其次,日志为处理流程提供了缓冲机制,这一点至关重要。若数据处理以非同步方式进行,很可能会出现上游数据生产作业生成数据的速度快于下游作业消费数据的情况。此时,处理过程必须选择阻塞、缓冲或丢弃数据。丢弃数据通常不可行;阻塞则可能导致整个处理链路陷入停滞。日志作为一个极其庞大的缓冲区,允许进程重启或失败时不影响处理链路其他部分的运行速度。这种隔离性在将数据流扩展至大型组织时尤为重要——当处理任务由多个不同团队开发的作业共同完成时,我们绝不能允许某个故障作业引发反压效应,致使整个处理流程停滞。

Both Storm and Samza are built in this fashion and can use Kafka or other similar systems as their log.
Storm 和 Samza 均基于此理念构建,并可采用 Kafka 或其他类似系统作为其日志基础设施。

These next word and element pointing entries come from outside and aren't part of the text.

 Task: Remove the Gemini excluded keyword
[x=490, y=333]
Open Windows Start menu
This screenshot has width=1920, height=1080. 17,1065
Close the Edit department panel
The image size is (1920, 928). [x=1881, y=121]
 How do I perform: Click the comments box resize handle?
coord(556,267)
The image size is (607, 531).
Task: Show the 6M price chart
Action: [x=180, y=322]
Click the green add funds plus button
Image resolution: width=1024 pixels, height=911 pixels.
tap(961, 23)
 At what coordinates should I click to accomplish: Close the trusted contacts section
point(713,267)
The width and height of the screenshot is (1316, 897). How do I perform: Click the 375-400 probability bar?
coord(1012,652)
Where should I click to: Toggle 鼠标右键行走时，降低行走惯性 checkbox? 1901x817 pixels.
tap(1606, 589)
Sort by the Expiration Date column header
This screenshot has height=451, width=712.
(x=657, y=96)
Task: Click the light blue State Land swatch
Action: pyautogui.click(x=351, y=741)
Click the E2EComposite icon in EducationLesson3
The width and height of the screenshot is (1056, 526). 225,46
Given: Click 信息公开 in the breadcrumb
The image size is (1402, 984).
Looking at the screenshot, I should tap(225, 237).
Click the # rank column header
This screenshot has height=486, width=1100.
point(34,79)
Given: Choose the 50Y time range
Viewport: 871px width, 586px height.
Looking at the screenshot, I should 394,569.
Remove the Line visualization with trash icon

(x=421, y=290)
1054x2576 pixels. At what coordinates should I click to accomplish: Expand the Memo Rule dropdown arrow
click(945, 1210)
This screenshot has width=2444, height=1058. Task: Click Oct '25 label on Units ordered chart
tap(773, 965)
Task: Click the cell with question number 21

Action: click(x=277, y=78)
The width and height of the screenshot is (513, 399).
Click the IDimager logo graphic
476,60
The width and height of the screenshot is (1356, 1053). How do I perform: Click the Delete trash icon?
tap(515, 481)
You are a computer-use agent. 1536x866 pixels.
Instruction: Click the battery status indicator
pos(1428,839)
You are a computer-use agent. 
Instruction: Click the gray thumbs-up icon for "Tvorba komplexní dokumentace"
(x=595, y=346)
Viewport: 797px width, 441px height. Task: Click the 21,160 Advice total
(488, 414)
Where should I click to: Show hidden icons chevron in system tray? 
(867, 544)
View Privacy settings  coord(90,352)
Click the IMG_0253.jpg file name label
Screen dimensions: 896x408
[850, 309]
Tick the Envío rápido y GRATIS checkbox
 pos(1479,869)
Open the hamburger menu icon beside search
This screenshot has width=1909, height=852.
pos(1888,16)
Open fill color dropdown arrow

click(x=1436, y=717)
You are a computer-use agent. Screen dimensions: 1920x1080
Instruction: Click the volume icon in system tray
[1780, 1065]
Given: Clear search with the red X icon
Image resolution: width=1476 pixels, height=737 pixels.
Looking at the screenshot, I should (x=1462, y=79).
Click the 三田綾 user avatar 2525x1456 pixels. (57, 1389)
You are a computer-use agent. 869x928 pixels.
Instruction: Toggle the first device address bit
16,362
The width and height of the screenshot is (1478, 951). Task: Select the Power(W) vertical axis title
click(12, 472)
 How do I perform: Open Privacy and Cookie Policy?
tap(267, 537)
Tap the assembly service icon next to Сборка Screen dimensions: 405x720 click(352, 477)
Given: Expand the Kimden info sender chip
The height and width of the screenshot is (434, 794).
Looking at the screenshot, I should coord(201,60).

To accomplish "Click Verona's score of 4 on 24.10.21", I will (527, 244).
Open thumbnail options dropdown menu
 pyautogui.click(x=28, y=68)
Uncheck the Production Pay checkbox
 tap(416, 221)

Stateful Real-Time Processing
有状态实时处理

Some real-time stream processing is just stateless record-at-a-time transformation, but many of the uses are more sophisticated counts, aggregations, or joins over windows in the stream. One might, for example, want to enrich an event stream (say a stream of clicks) with information about the user doing the click—in effect joining the click stream to the user account database. Invariably, this kind of processing ends up requiring some kind of state to be maintained by the processor: for example, when computing a count, you have the count so far to maintain. How can this kind of state be maintained correctly if the processors themselves can fail?
一些实时流处理仅涉及无状态的逐条记录转换,但更多应用场景需要对流中的窗口进行复杂的计数、聚合或连接操作。例如,可能希望用点击用户的信息(如用户账户数据库中的记录)来丰富事件流(比如点击流),这实际上是将点击流与用户账户数据库进行连接。这类处理最终总是需要处理器维护某种状态:例如,在计算计数时,需要保存当前的累计值。如果处理器本身可能发生故障,如何正确维护这类状态?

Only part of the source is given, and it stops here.